The required output is the line that contains "Task: Grab the Services column drag handle" and every line after it, each written out exactly, up to the end of the entries.

-- Opening Marker --

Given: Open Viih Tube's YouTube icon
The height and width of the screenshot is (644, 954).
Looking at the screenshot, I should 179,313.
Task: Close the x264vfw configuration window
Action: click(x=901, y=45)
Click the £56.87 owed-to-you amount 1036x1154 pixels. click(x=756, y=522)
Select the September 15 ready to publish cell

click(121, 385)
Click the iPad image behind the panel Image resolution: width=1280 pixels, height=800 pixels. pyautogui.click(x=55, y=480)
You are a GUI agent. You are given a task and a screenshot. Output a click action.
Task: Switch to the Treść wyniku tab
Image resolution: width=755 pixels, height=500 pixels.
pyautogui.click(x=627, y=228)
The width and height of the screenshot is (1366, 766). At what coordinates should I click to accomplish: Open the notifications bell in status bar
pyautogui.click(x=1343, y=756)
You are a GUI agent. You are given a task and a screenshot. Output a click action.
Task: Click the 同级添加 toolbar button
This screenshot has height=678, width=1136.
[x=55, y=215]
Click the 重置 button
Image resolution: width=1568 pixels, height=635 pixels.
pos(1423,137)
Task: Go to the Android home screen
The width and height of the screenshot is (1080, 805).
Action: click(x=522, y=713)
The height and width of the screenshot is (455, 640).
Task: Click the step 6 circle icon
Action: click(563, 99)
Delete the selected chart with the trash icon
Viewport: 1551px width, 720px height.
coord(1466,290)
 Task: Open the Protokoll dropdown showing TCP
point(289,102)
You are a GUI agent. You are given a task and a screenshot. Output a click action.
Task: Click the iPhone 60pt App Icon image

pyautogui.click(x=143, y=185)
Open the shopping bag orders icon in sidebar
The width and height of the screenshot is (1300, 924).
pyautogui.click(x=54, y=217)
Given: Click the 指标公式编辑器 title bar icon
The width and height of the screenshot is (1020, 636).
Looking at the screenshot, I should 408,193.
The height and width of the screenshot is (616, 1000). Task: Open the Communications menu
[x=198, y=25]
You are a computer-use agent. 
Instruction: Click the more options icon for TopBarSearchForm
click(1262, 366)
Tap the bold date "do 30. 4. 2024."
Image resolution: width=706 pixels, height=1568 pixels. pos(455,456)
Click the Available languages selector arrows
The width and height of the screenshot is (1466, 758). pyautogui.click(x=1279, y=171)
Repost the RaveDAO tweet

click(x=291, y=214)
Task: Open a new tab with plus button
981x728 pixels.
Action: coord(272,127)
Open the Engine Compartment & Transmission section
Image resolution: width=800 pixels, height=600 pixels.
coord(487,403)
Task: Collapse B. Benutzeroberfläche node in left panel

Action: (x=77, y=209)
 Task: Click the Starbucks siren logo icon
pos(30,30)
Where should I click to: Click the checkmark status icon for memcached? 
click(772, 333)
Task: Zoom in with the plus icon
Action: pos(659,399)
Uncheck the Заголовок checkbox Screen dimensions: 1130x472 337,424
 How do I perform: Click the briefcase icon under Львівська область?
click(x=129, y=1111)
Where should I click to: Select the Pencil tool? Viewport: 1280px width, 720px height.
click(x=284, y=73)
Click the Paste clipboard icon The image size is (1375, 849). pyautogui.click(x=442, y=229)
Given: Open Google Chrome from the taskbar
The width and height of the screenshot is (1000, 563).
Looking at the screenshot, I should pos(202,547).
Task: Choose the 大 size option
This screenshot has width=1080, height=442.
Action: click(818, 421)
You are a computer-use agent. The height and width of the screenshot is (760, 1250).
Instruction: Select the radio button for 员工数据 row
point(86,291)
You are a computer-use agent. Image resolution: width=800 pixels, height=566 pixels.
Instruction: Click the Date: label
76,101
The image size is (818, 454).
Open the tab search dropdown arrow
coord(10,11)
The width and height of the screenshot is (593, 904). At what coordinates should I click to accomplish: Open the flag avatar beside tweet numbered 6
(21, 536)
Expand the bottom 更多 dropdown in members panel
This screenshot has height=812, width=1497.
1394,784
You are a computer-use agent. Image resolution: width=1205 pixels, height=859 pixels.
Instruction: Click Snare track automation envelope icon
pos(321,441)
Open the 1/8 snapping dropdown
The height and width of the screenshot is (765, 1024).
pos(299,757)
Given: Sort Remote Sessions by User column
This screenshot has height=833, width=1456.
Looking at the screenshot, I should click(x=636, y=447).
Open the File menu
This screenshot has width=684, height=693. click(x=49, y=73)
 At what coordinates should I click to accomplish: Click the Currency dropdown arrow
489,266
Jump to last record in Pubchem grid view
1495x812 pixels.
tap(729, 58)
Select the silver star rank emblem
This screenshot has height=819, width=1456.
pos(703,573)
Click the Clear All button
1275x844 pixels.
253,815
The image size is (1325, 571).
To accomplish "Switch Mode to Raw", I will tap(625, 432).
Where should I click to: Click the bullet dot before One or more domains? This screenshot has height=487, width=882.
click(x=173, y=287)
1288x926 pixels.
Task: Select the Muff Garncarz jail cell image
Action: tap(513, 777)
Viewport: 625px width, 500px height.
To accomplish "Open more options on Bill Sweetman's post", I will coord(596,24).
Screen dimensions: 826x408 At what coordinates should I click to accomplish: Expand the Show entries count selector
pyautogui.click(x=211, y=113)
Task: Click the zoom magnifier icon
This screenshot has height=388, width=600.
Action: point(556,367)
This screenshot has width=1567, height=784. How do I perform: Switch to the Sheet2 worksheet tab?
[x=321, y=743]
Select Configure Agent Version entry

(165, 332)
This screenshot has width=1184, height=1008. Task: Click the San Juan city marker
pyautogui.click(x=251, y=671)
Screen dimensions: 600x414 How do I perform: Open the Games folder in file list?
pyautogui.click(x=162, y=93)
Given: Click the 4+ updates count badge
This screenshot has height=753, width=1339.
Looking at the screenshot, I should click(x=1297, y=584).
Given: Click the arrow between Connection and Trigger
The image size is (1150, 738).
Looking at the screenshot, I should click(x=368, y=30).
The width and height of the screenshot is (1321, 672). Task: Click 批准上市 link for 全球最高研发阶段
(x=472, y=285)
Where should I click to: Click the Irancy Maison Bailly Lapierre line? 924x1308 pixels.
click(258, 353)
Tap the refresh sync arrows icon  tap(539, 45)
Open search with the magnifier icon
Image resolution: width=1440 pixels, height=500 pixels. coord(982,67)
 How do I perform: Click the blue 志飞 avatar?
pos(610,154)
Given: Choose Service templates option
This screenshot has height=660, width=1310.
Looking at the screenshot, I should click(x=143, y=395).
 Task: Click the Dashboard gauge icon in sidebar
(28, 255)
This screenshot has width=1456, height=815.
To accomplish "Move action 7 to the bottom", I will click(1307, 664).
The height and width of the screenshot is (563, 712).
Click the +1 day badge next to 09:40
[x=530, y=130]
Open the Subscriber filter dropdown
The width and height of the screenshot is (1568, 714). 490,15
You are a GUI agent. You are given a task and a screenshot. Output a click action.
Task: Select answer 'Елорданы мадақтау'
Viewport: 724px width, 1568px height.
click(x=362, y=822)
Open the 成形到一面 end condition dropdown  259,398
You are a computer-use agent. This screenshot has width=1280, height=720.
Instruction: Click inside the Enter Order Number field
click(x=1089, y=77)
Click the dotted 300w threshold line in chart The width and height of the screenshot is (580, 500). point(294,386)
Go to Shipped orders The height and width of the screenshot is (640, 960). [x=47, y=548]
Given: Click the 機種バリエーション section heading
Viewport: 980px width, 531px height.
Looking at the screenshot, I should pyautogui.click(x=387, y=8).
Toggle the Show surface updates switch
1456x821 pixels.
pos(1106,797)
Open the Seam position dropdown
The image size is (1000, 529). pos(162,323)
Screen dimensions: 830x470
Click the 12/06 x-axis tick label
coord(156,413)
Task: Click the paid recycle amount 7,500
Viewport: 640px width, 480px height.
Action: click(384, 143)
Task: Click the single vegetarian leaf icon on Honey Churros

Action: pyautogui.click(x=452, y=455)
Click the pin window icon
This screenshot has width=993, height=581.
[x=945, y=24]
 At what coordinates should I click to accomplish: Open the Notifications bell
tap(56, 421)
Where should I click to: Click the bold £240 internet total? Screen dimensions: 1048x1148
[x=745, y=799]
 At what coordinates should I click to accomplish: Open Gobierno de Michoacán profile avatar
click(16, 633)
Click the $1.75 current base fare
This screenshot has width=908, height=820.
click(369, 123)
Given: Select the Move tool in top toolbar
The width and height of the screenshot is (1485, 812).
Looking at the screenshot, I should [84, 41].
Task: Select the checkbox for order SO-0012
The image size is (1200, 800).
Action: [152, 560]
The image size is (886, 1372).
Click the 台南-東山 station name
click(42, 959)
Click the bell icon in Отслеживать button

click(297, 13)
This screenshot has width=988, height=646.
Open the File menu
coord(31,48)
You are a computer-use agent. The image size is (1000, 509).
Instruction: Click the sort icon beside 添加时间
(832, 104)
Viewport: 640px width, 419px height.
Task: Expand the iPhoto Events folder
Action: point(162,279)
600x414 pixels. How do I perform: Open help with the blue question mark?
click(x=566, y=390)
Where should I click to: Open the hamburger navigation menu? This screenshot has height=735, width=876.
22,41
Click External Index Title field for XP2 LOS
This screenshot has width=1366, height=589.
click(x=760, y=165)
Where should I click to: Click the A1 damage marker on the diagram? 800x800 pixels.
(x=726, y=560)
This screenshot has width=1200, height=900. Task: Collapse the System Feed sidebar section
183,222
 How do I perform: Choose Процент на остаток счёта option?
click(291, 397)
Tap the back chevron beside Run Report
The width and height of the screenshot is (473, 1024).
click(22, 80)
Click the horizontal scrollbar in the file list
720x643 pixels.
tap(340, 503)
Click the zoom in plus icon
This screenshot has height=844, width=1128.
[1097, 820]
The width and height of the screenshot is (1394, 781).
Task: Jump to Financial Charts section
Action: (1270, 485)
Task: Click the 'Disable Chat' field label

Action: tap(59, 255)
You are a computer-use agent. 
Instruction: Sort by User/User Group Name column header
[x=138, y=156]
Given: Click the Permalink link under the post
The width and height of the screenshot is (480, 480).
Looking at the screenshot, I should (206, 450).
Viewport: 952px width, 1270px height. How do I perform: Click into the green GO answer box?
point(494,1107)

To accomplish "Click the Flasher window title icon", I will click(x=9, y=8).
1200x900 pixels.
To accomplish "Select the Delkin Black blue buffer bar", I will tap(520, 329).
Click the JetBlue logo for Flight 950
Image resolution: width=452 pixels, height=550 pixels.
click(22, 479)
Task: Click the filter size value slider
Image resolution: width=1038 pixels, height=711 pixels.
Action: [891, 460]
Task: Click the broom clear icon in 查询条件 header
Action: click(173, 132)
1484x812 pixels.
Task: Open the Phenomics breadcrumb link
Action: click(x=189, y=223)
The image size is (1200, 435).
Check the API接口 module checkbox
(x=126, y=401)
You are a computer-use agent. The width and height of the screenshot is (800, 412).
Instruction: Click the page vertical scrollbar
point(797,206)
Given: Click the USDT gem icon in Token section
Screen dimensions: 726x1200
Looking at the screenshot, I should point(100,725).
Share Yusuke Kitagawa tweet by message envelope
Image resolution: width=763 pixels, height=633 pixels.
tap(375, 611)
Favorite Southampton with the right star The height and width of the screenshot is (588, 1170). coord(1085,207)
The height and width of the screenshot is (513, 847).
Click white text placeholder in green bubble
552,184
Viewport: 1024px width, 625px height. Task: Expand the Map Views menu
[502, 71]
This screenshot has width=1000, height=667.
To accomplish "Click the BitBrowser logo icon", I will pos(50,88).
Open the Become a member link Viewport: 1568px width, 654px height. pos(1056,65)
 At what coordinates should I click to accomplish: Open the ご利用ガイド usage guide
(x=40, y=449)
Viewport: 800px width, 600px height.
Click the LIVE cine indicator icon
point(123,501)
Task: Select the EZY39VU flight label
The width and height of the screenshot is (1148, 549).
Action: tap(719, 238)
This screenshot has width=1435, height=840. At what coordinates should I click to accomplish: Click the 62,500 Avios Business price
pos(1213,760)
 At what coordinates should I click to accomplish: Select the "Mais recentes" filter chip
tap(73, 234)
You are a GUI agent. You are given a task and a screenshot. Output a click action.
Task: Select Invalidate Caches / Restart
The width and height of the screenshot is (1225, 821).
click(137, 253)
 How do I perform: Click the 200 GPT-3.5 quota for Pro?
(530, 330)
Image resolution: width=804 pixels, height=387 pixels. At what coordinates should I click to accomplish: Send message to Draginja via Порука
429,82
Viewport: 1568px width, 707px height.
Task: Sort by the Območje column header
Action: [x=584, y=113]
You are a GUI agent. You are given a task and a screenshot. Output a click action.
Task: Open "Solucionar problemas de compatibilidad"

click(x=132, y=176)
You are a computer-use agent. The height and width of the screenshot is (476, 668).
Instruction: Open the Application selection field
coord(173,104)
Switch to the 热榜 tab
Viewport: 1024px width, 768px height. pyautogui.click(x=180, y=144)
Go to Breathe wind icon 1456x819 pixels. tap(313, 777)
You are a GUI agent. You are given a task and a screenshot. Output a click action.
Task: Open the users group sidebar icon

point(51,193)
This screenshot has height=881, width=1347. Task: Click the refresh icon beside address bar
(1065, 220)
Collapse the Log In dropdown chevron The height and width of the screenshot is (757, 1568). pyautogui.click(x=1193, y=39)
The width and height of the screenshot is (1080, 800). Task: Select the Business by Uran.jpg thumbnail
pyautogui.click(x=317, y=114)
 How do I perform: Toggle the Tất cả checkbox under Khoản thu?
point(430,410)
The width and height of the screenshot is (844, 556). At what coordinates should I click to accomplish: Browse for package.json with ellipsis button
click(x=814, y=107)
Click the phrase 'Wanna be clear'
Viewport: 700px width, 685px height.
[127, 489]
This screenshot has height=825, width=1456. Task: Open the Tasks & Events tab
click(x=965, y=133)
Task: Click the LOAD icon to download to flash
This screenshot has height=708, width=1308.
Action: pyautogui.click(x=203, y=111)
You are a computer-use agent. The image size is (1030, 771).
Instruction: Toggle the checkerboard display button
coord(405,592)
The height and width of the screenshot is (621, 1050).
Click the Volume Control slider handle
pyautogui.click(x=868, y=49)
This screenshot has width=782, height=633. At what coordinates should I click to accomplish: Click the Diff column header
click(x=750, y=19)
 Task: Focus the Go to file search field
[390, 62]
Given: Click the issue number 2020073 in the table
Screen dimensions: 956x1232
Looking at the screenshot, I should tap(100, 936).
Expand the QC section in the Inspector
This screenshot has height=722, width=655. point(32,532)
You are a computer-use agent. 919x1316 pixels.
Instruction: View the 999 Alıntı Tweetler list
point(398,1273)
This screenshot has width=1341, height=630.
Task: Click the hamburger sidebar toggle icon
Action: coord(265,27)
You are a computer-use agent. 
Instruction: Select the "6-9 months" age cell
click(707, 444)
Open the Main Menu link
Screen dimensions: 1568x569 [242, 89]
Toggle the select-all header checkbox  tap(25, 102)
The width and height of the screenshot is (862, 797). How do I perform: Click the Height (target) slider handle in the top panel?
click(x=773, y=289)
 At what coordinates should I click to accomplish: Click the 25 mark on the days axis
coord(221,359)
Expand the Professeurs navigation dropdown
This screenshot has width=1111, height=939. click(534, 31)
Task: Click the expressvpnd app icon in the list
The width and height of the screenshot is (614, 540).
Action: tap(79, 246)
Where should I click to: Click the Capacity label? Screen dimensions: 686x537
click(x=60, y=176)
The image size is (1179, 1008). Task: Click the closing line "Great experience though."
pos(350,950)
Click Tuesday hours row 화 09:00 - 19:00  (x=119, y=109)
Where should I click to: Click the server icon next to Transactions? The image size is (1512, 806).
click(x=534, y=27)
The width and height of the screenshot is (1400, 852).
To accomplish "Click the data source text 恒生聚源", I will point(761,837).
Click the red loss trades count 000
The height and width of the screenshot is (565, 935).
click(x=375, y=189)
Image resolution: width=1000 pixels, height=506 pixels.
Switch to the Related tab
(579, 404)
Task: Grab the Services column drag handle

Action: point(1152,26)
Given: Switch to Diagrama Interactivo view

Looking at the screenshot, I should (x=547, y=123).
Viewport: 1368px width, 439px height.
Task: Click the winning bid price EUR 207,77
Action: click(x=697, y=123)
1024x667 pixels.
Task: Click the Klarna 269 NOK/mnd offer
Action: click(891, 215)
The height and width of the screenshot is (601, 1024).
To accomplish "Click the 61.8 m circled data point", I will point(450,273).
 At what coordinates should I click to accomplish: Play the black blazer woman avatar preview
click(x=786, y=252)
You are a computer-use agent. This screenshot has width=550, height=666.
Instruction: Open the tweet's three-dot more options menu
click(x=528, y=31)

-- Closing Marker --

* [OUTPUT FOR THIS TASK]:
Task: Grab the Services column drag handle

Action: point(1152,26)
Given: Switch to Diagrama Interactivo view

Looking at the screenshot, I should (x=547, y=123).
Viewport: 1368px width, 439px height.
Task: Click the winning bid price EUR 207,77
Action: click(x=697, y=123)
1024x667 pixels.
Task: Click the Klarna 269 NOK/mnd offer
Action: click(891, 215)
The height and width of the screenshot is (601, 1024).
To accomplish "Click the 61.8 m circled data point", I will point(450,273).
 At what coordinates should I click to accomplish: Play the black blazer woman avatar preview
click(x=786, y=252)
You are a computer-use agent. This screenshot has width=550, height=666.
Instruction: Open the tweet's three-dot more options menu
click(x=528, y=31)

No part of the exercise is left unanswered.